Consider this passage from Chapter 31, “The Lost Prophecy” of Order of the Phoenix:
“More recently,” said Dumbledore, “I became concerned that Voldemort might realize that this connection between you exists. Sure enough, there came a time when you entered so far into his mind and thoughts that he sensed your presence. I am speaking, of course, of the night when you witnessed the attack on Mr. Weasley.”
“Yeah, Snape told me,” Harry muttered.
“Professor Snape, Harry,” Dumbledore corrected him quietly. “But did you not wonder why it was not I who explained this to you? Why I did not teach you Occlumency? Why I had not so much as looked at you for months?”
Harry looked up. He could see now that Dumbledore looked sad and tired.
“Yeah,” Harry mumbled. “Yeah, I wondered.”
“You see,” continued Dumbledore heavily, “I believed it could not be long before Voldemort attempted to force his way into your mind, to manipulate and misdirect your thoughts, and I was not eager to give him more incentives to do so. I was sure that if he realized that our relationship was — or had ever been — closer than that of headmaster and pupil, he would seize his chance to use you as a means to spy on me. I feared the uses to which he would put you, the possibility that he might try and possess you. Harry, I believe I was right to think that Voldemort would have made use of you in such a way.

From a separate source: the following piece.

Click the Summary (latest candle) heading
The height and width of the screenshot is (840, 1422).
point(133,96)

On those rare occasions when we had close contact, I thought I saw a shadow of him stir behind your eyes. … I was trying, in distancing myself from you, to protect you. An old man’s mistake …”
Dumbledore was intentionally being cool toward Harry for the entire book, because he was worried that if Voldemort learned of their relationship (which was much closer than that of a typical headmaster and pupil) then Dumbledore and Harry would be endangered. If Dumbledore had walked into Harry’s hearing and spun some yarn about how he had given Harry permission to do magic outside of school, however, it would have been obvious to everyone that their relationship was unusual.

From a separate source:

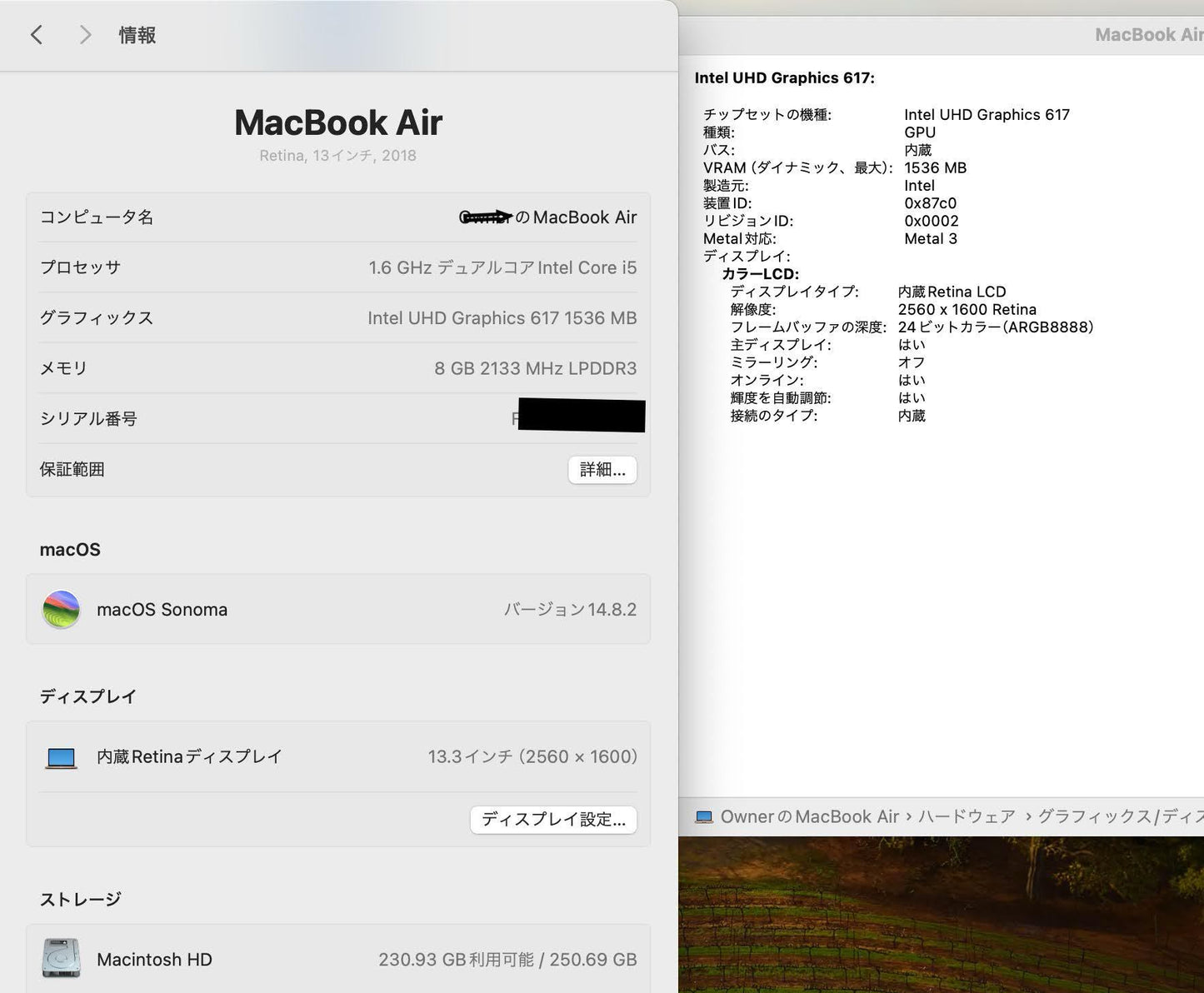Expand the chevron after Ownerの MacBook Air
1204x993 pixels.
908,816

And that’s if he hadn’t been caught in the lie—if he had, the fact that he perjured himself to protect Harry would have indicated an even more unusual relationship! (I think the other answers have already addressed the logistical problems of Dumbledore lying.) During the hearing, Dumbledore intentionally threw Harry under the bus because he judged that Harry’s potential punishment would still be less damaging than revealing their relationship to Voldemort.